During the American Society of Hematology (ASH) meeting on Dec. 3, 2016 in San Diego, the researchers presented a poster describing their work with bovine viral diarrhea virus (BVDV) and oncolytic bovine herpesvirus type 4 (BoHV-4) in cell lines of multiple myeloma. Engineered versions of measles and reovirus have already shown promise in this type of blood cancer; however, the Italian team felt bovine viruses would sidestep potential limitations of using human viruses, including immune responses created by vaccines or natural infection, they explained in an abstract.
The scientists began by exposing multiple myeloma cell lines to either active or inactivated BVDV. The virus killed a significant number of cells, they reported. And when they followed the virus treatment with Velcade (bortezomib), a chemotherapy drug commonly used to treat multiple myeloma, some cells that had become resistant to Velcade started responding to the drug again.
Then they tried infecting multiple myeloma cells with BoHV-4. T hat didn’t work. However, when they put stem cells from bone marrow into the mix, they discovered that BoHV-4 could infiltrate those cells and indirectly cause the death of multiple myeloma cells. The bottom line: Bovine viruses should be further examined for their potential direct and indirect impact on cancer cell death, they wrote.
Cancer-killing viruses, also known as oncolytic viruses, have generated plenty of buzz in the oncology community. Earlier on 2016, a team of scientists at Duke University received breakthrough status from the FDA for their engineered polio virus, which they are testing in patients with glioblastoma, a deadly form of brain cancer. The treatment has been featured on the hit CBS News program 60 Minutes. In 2015, biotech giant Amgen was the first to win FDA approval for an oncolytic virus, Imlygic (T-Vec), an engineered form of the herpesvirus used to treat some patients with melanoma.

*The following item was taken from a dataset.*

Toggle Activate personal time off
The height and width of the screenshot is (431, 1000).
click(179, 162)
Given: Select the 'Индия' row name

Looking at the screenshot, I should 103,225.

Viruses of both human and animal origin will be in the spotlight at this year’s ASH meeting. A group of scientists from France will present their research on using the measles virus to treat multiple myeloma. The team took multiple myeloma cells that have a mutated form of the cancer-associated gene p53 and infected them with the attenuated measles virus that’s used in a vaccine called Schwarz. They reported that the cells were sensitive to the vaccine and that they’re planning further research to unlock the molecular mechanism behind the response.